TENT: Children's Literature 2017

By Josh Lambert
Academic Director, Yiddish Book Center

Almost forty years ago the Yiddish Book Center was founded because a group of young readers couldn’t get their hands on the Jewish books they needed — in that case, Yiddish novels assigned in graduate school classes. So while the Center is now probably best known for rescuing and digitizing more than a million Yiddish books, it makes perfect sense that the organization serves as the host of a new retreat that’s all about making sure young readers have all the Jewish books that they need — this time, by supporting authors of children’s literature.

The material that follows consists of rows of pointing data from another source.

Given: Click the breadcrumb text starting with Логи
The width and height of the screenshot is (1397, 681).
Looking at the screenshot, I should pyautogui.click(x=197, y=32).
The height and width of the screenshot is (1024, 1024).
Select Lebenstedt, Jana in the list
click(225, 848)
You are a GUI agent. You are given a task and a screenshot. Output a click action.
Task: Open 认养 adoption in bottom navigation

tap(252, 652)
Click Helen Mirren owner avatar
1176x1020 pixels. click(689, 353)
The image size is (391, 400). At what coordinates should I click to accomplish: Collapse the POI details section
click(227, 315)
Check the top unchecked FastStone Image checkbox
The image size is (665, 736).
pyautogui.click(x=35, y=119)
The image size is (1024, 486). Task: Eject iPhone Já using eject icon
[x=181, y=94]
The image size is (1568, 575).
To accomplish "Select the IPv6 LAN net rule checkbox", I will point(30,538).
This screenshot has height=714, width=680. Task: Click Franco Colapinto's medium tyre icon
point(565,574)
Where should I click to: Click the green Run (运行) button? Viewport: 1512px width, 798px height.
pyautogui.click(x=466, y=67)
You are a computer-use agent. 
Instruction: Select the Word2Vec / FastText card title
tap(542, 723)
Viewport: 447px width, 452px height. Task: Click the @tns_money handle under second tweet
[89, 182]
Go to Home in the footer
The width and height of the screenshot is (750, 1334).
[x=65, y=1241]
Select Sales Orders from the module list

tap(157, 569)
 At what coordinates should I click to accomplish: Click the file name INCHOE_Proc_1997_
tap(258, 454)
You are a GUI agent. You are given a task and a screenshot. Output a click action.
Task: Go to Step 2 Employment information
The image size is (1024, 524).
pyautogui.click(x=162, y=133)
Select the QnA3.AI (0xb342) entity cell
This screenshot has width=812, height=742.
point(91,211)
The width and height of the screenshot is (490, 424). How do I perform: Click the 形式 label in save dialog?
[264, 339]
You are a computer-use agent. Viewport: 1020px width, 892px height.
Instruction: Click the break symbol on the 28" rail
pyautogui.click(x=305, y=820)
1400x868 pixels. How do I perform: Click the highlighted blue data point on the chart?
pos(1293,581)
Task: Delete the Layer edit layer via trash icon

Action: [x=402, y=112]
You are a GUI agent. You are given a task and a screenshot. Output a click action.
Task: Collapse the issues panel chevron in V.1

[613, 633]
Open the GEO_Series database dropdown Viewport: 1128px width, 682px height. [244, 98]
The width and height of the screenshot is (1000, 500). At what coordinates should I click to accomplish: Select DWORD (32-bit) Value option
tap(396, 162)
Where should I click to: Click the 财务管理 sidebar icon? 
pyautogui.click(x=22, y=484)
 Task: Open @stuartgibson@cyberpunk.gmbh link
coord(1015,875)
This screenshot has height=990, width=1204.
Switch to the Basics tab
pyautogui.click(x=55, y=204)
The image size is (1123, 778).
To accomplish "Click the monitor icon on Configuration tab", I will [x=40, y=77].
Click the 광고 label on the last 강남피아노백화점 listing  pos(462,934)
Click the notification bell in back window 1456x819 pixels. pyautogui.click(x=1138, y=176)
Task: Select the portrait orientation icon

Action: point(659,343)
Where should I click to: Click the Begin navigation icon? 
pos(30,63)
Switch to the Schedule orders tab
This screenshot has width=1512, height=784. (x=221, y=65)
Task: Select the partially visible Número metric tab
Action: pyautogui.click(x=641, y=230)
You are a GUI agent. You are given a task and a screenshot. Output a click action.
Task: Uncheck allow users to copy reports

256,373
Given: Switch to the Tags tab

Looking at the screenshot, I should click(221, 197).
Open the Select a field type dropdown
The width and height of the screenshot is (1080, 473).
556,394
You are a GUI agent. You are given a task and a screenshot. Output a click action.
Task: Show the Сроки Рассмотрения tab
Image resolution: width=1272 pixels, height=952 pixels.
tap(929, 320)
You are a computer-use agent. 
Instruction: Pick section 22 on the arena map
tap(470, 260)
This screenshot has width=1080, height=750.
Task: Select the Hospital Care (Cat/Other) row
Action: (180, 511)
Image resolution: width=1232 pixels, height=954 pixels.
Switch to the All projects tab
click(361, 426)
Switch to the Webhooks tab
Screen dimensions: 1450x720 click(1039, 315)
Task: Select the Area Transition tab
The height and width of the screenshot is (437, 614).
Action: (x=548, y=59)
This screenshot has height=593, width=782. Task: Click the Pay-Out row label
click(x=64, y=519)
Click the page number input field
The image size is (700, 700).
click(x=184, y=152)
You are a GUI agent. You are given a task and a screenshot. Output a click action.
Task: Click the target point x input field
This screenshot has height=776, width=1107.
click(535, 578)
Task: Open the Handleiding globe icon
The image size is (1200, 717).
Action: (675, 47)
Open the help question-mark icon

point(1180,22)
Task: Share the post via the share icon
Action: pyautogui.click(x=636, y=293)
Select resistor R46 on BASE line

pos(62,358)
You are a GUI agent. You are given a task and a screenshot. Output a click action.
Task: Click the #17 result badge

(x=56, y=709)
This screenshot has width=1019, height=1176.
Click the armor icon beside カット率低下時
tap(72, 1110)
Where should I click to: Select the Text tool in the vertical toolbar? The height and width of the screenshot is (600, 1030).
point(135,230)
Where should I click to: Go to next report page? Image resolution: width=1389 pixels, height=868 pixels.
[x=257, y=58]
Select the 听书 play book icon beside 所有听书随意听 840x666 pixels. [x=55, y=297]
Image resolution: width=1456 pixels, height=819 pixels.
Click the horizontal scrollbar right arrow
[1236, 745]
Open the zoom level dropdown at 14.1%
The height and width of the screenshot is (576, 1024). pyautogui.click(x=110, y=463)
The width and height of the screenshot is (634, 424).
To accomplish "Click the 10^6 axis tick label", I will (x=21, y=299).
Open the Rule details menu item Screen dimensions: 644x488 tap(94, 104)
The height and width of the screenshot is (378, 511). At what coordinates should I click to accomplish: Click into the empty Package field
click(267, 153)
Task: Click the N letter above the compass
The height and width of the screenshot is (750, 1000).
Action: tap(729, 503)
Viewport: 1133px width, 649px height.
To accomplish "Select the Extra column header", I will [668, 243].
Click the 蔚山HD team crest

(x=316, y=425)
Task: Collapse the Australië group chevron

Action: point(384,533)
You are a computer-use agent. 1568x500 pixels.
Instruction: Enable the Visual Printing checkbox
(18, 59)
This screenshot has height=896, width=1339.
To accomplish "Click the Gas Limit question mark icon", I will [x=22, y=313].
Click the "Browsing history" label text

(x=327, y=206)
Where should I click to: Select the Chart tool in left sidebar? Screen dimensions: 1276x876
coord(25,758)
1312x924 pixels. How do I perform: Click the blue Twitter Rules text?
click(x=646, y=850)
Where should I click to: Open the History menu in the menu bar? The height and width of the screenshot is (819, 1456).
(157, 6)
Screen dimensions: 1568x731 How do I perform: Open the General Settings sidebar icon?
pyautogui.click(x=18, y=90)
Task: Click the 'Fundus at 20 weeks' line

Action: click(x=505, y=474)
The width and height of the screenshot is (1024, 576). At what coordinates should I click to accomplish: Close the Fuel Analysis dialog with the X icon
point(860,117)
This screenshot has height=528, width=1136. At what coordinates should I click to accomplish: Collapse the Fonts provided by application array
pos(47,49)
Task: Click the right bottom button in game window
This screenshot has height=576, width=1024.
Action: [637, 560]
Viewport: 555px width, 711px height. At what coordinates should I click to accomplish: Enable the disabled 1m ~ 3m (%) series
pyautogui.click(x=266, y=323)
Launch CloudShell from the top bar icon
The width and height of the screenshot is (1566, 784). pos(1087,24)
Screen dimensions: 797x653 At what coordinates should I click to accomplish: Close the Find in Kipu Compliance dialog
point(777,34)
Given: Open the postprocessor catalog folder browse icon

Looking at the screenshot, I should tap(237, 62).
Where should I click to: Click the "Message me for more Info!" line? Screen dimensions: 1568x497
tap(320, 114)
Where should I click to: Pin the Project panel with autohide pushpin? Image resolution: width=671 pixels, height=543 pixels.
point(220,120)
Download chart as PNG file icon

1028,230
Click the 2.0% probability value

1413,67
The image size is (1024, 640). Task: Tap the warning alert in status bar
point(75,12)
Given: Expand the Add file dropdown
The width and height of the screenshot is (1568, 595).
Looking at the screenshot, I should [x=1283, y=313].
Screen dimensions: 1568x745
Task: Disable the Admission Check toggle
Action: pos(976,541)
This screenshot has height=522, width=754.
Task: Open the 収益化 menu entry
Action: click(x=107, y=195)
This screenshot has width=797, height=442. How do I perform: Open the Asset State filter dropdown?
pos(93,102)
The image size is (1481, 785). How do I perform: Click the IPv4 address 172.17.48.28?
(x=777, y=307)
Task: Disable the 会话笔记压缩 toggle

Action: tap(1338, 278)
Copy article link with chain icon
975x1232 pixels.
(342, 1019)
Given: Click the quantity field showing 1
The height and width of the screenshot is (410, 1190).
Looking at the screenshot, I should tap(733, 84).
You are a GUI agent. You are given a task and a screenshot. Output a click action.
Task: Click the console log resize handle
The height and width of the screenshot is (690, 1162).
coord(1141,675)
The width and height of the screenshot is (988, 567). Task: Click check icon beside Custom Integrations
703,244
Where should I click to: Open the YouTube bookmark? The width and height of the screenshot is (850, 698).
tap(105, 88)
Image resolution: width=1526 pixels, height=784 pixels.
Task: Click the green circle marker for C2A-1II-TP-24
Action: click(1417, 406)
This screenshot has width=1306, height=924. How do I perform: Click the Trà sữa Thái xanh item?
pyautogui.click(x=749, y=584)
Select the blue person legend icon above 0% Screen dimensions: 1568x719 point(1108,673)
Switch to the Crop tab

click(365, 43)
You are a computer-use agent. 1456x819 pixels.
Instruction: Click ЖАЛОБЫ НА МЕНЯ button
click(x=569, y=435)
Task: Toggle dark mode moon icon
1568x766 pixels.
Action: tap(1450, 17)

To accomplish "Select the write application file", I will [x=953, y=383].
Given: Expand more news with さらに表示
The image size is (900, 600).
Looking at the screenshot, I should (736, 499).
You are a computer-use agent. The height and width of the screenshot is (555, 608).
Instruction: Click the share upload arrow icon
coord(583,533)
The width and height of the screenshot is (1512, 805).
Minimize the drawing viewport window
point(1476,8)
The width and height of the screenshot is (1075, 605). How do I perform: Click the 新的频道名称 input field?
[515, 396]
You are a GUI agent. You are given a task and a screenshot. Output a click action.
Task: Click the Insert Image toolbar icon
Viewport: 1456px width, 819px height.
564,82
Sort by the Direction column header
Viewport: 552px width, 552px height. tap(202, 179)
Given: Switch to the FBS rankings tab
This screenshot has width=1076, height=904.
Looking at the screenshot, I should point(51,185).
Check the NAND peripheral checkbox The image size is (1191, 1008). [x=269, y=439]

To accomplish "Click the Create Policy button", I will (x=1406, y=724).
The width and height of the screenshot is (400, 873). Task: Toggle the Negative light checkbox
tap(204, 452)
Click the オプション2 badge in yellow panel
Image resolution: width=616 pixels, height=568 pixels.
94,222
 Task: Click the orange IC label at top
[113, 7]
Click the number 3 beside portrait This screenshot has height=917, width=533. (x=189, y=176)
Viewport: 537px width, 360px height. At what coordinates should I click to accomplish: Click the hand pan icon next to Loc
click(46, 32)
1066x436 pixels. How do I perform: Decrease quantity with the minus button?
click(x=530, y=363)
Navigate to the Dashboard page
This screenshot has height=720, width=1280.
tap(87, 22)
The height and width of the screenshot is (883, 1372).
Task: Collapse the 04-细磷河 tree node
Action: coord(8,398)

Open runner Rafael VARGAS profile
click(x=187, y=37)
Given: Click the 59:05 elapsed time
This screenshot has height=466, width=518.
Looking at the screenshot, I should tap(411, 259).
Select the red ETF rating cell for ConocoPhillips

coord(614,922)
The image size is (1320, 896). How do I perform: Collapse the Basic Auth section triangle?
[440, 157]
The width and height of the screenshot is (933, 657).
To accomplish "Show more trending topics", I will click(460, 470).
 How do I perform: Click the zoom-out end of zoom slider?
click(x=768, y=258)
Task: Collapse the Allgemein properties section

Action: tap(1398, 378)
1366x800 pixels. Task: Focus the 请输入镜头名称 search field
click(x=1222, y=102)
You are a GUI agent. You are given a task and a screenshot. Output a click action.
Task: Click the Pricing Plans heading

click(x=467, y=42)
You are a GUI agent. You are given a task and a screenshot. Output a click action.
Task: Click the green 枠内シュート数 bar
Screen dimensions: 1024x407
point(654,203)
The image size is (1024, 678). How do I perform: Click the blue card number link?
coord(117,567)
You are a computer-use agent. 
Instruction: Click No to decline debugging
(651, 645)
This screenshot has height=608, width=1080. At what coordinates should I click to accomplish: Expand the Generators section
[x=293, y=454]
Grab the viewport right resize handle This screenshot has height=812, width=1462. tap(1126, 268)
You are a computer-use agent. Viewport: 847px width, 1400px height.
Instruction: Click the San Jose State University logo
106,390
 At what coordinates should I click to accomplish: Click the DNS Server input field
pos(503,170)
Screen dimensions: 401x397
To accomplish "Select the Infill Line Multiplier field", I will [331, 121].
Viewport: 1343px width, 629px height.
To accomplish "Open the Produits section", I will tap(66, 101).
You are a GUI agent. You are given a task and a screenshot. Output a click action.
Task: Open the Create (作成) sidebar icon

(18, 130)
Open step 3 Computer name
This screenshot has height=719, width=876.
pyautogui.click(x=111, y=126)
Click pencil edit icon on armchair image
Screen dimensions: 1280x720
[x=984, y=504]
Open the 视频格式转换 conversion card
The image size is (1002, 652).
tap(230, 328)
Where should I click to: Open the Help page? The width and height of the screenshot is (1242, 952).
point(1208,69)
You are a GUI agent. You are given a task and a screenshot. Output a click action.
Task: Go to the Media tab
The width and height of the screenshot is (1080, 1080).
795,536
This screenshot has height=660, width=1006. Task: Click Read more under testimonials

This new program, Tent: Children’s Literature, brought 20 authors of picture books, early chapter books, and middle grade fiction together in Amherst, MA for a week of writing workshops and exploration of the history of Jewish children’s literature. More than 120 authors applied for the opportunity, and the selected participants came to Amherst from as far afield as Switzerland, Spain, and Israel (and as near as Boston). The group met with top editors, practitioners, and critics in the field of children’s literature; saw priceless original illustrations by masters like William Steig and Uri Shulevitz at the Eric Carle Museum of Picture Book Art; and discovered little-known works written for children in Yiddish.

Those works exist because long before the founding of PJ Library, major Jewish writers already understood the single importance of children’s literature. In the decades following the haskole, or Jewish Enlightenment, and throughout the 20th century, almost every major author of Hebrew and Yiddish literature wrote at least a few works for children. Miriam Udel, a professor at Emory University in Atlanta, is creating the first anthology of Yiddish children’s literature in English translation — a project that has been supported by the Yiddish Book Center’s Translation Fellowship. She visited Tent: Children’s Literature to share some of the treasures she has found and will soon make available in English for the first time.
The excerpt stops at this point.